Der ganzseitige Artikel ertschien am Montag, dem Tag der Öffnung der Pius-Archive. "Diese Art von Sensationalismus, mit bereits fertigen Faszikeln und schnellen Schlussfolgerungen wie auf dem Tablett präsentiert, ist verdächtig", wird Di Segni von italienischen Medien zitiert.
Warnung vor Bumerang-Effekt
Darin hatte Johan Ickx, Archivleiter im vatikanischen Staatssekretariat, einzelne Dokumente zitiert und abgebildet, in denen es um Hilfe-Ersuche von Juden an Pius XII. ging. Ein weiteres Faszikel erwähnt Vorwürfe gegen einen Kurienmitarbeiter, der Dokumente für verfolgte Juden gefälscht haben soll, sowie einen Kommentar des Papstes zu US-Presseberichten über die Deportation von mehr als 1.000 Juden aus Rom im Oktober 1943.
Derart frühe Detail-Veröffentlichungen könnten leicht zum Bumerang werden, warnte Di Segni. Es sei bekannt, dass der Vatikan damals nichts unternommen habe, um den Zug mit 28 Waggons zu stoppen, mit dem 1.022 Juden aus Rom deportiert wurden. Die erwähnte vatikanische Hilfe habe es vor allem für getaufte Juden gegeben. "Nachdem man gesagt hat, es brauche jahrelange Forschung, kommt jetzt am ersten Tag die Auflösung wie ein Kaninchen aus dem Zylinder des Zauberers", so Di Segni.

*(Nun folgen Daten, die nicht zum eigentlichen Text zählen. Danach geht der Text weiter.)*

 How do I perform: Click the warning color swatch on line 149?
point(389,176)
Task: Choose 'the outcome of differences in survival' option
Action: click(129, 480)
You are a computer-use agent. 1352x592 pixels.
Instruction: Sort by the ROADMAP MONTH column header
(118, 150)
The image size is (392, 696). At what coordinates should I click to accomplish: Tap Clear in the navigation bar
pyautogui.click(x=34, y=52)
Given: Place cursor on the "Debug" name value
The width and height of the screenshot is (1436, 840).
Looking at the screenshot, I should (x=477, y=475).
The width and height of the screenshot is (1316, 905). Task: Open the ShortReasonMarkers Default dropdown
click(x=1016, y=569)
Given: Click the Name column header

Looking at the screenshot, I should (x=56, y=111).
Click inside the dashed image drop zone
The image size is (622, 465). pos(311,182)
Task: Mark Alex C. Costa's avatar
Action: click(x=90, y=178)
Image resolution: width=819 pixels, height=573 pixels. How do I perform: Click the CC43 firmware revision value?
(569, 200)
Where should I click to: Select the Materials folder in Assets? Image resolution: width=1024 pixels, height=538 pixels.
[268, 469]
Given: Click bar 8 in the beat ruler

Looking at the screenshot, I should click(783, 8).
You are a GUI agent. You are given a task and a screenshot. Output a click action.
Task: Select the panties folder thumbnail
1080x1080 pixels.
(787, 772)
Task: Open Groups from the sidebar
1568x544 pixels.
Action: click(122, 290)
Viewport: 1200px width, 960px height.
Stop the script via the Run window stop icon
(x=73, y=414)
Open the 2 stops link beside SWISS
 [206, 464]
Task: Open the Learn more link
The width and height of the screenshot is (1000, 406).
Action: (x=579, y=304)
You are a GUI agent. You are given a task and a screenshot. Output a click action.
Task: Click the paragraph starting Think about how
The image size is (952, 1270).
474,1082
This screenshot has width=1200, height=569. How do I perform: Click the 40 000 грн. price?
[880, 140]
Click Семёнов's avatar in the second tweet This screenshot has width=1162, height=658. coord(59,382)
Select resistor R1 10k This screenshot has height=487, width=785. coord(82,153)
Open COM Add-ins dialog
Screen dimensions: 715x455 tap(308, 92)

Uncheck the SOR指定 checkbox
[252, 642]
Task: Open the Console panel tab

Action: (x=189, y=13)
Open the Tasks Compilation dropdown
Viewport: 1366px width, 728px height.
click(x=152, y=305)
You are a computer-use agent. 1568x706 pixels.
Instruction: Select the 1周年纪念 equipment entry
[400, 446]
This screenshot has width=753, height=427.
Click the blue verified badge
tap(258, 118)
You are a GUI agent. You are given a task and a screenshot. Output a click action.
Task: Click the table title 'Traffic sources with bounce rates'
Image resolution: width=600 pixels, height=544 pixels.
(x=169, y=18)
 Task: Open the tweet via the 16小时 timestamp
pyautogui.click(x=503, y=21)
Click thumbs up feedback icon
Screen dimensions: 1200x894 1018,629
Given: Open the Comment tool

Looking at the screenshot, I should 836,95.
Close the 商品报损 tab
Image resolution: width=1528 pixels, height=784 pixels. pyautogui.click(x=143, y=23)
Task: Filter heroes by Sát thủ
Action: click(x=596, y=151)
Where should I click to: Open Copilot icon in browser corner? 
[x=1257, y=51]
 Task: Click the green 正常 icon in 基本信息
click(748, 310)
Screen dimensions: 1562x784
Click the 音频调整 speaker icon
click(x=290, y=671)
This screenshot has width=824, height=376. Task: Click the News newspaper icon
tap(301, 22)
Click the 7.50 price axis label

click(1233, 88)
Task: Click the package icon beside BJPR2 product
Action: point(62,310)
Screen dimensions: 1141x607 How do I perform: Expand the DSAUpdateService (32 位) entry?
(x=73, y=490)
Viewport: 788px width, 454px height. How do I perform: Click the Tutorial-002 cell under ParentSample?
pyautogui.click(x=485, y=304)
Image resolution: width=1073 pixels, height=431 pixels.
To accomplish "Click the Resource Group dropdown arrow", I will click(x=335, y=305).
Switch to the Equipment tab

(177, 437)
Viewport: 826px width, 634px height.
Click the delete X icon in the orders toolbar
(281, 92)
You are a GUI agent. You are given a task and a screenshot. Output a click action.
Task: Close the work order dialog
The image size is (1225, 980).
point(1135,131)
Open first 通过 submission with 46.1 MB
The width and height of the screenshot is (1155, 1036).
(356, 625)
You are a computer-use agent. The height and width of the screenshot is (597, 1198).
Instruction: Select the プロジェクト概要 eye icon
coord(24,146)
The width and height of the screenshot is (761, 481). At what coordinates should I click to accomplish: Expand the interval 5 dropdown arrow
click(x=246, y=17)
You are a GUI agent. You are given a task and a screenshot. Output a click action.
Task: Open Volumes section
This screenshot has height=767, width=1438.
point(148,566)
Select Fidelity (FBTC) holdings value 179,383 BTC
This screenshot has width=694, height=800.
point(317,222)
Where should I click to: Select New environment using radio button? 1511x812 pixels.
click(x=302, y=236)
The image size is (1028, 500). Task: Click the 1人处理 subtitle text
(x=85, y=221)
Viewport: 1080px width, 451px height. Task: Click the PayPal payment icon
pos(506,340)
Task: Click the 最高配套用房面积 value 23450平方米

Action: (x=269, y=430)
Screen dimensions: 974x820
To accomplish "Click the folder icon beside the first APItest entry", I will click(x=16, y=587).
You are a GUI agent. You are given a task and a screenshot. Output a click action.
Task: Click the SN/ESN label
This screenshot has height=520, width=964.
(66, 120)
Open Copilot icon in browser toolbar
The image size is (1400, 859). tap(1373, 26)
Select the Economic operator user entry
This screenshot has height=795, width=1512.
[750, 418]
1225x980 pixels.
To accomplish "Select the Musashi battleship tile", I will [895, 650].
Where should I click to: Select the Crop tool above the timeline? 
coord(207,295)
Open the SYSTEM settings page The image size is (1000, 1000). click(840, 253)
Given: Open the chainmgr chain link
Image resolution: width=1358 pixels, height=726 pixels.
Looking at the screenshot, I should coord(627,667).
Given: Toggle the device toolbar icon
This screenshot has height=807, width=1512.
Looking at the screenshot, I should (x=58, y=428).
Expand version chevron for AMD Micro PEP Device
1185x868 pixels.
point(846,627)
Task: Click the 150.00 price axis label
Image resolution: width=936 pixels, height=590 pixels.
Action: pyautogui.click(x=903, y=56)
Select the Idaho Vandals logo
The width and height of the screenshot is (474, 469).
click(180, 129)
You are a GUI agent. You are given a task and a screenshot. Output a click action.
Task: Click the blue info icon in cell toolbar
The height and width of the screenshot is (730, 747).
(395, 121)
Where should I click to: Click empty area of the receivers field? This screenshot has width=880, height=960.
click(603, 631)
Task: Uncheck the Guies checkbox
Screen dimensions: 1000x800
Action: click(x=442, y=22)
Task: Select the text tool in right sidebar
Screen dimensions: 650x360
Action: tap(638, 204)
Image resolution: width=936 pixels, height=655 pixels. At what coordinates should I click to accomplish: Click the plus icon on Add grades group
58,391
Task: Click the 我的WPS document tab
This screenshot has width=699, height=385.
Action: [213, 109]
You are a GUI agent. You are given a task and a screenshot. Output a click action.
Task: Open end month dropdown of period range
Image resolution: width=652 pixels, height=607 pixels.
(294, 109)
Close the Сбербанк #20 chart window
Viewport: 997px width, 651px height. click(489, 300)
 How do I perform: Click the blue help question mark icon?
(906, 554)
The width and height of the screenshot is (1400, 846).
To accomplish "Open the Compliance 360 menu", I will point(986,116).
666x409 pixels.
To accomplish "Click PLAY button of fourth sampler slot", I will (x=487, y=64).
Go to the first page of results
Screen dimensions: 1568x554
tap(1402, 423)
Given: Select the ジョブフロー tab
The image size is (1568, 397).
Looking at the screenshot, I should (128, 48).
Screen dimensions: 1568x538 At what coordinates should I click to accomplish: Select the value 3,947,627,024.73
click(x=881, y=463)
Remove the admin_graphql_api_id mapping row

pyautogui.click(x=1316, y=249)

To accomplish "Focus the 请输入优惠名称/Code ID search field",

Jüdische Gemeinde stimmt zu
Unterstützung erhielt der Rabbiner vom früheren Vorsitzenden der Jüdischen Gemeinde Roms, Riccardo Pacifici. Zwar werde sich "in den Beziehungen zwischen uns und der Kirche von Rom nichts ändern", sagte Pacifici dem "Corriere della Sera", aber er stimme der Kritik Di Segnis zu.
In seinem Beitrag für den "Osservatore" hatte Ickx außerdem über das Digitalisierungsprojekt seines Archivs berichtet. Darüber hinaus erwähnt er Akten zur Volksabstimmung im Juni 1946, ob Italien eine Monarchie bleiben oder Republik werden soll. Schließlich erwähnt Ickx Sondierungen von Pius XII. in Richtung kommunistischer Regime in Osteuropa sowie erste Überlegungen zur Gründung der Vereinten Nationen.